The project of capping Russian oil prices designed by the West to deprive Moscow of the means to finance its war in Ukraine was still waiting for a green light from Poland, which considers the instrument too limited. An agreement was almost finalized on Thursday evening by the ambassadors of the EU member countries in Brussels, coordinated on this issue with their G7 allies, notably the Americans and the British, as well as Australia.
The proposed mechanism would impose a cap of $60 per barrel on the price of Russian oil sold to third countries, in addition to the EU embargo that comes into force on Monday, diplomatic sources said.
Only Poland was still missing on Friday morning, while the unanimity of the 27 is required on this issue. “Warsaw’s silence is deafening,” jeered one diplomat. Russia has earned 67 billion euros from its oil sales to the EU since the start of the war in Ukraine, while its annual military budget amounts to about 60 billion per year, recalls Phuc-Vinh Nguyen, an expert on energy issues at the Jacques Delors Institute.
The EU scheme is intended to prohibit companies from providing the services that enable the maritime transport (freight, insurance…) of Russian oil above the $60 ceiling, in order to limit the revenue derived by Moscow from its deliveries to countries that do not impose an embargo, such as China or India.

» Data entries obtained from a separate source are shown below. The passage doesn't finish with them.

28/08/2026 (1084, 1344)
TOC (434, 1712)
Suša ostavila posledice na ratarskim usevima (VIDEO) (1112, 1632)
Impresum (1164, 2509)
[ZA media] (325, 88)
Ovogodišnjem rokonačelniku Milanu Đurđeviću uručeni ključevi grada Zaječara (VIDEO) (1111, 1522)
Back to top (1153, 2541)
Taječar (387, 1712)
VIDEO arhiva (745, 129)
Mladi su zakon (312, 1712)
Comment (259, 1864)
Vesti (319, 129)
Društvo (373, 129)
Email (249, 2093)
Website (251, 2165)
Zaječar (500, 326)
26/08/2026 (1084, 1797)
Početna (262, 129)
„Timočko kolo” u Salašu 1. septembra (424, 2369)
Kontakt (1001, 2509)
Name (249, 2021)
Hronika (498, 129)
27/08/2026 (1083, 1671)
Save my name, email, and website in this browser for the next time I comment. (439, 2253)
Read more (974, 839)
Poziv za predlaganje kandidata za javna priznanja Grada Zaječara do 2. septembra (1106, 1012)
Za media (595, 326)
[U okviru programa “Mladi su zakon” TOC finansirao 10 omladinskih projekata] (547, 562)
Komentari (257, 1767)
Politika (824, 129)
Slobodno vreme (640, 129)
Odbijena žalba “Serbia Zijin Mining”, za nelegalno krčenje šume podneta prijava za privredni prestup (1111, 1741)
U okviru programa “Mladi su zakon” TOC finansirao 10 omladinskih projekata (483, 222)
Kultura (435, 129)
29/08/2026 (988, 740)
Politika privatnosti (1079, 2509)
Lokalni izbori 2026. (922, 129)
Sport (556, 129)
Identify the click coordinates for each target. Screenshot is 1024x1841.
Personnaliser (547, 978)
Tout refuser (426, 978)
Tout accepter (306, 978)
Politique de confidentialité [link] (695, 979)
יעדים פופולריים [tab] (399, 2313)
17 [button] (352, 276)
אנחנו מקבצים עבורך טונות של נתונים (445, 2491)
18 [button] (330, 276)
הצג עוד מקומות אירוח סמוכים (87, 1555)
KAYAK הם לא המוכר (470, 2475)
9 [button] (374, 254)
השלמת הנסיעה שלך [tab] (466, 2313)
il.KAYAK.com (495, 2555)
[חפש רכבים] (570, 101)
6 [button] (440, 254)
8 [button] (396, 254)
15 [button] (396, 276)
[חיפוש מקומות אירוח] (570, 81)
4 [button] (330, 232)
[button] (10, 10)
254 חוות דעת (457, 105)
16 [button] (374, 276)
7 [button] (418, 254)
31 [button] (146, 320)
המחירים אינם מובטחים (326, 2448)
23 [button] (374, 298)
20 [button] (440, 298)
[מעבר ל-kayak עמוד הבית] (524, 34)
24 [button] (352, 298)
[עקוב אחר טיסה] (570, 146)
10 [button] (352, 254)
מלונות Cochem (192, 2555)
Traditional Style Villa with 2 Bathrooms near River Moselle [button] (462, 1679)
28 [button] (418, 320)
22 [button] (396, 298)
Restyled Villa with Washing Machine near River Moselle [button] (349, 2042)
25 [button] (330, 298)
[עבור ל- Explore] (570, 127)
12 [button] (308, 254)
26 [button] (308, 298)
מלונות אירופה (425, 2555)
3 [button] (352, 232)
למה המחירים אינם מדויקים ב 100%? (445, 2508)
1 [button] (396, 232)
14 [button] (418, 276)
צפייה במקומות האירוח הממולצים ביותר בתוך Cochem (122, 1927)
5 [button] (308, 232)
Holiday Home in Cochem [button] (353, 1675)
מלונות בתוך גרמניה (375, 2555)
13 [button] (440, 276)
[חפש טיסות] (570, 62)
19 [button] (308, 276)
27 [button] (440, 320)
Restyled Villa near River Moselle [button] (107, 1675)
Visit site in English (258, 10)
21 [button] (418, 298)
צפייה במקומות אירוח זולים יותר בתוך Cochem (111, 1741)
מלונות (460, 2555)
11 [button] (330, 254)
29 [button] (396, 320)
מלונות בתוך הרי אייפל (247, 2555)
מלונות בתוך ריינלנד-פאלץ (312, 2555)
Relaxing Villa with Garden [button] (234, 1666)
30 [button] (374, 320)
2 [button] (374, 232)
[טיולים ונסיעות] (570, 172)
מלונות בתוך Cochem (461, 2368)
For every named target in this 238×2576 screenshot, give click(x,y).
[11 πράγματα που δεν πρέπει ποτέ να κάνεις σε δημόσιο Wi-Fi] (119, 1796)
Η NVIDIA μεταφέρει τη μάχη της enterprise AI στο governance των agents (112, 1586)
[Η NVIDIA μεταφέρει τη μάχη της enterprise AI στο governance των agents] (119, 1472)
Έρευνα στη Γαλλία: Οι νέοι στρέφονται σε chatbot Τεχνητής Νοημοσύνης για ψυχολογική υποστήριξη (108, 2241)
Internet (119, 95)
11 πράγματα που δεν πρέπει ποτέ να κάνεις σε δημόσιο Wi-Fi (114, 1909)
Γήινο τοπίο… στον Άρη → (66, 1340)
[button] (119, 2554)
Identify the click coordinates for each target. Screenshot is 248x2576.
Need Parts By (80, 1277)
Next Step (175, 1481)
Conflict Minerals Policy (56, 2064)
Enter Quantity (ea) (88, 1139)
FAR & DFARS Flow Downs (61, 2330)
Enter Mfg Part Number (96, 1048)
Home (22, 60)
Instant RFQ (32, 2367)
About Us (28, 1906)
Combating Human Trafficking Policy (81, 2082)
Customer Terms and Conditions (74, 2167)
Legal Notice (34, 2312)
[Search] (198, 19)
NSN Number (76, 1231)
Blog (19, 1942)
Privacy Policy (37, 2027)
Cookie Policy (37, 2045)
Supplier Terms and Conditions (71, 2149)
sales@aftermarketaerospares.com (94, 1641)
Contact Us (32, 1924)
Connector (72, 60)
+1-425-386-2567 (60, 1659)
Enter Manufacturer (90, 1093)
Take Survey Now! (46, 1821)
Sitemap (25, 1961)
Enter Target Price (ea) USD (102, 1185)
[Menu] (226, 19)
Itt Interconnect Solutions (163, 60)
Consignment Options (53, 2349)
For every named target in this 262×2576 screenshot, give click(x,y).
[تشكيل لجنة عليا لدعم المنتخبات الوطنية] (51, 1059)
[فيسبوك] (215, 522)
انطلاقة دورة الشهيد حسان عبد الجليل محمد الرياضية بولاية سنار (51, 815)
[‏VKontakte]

The instrument should reinforce the effectiveness of the European embargo, which comes several months after that already decided by the United States and Canada. Russia is the world’s second largest exporter of crude oil and without this cap it would be very easy to deliver to new buyers at market prices.
At present, the G7 countries provide insurance services for 90% of the world’s cargo and the EU is a major player in maritime freight, which gives it a credible deterrent, but also a risk of losing markets to new competitors.
We are in the unknown
Poland has been very critical of the effectiveness of the cap, calling for a much lower price. Sources have mentioned a proposal of $30 per barrel. The price of Russian oil (Ural crude) is currently around 65 dollars a barrel, which is barely more than the European ceiling, so the impact will be limited in the short term.
Westerners have to deal with the interests of powerful British insurers or Greek shipowners.
The instrument proposed by the European Commission provides for the addition of a limit set at 5% below the market price, in case Russian oil falls below the threshold of 60 dollars.
In any case, the price must remain higher than production costs to encourage Russia to continue deliveries and not cut off the valves. Some experts fear a destabilization of the global oil market and wonder about the reaction of the Opec countries, which are due to meet on Sunday in Vienna.
The Kremlin has warned that Russia will no longer deliver oil to countries that adopt the cap.
The EU has already decided to ban the EU-27 from buying Russian oil by sea from December 5. This embargo on oil by sea will eliminate two thirds of European purchases of Russian oil. With Germany and Poland having decided of their own accord to stop their deliveries via a pipeline by the end of the year, Russian imports will be affected by more than 90%, the Europeans say.
For Phuc-Vinh Nguyen, the proposed instrument raises many questions. “A ceiling on oil prices has never been seen before. We are in the unknown,” he summarizes, stressing that the reaction of the Opec producers, or large buyers like India or China will be crucial.
According to him, a cap, even at a high rate, would send “a strong political signal” to Russian President Vladimir Putin, because, once in place, this mechanism can be tightened.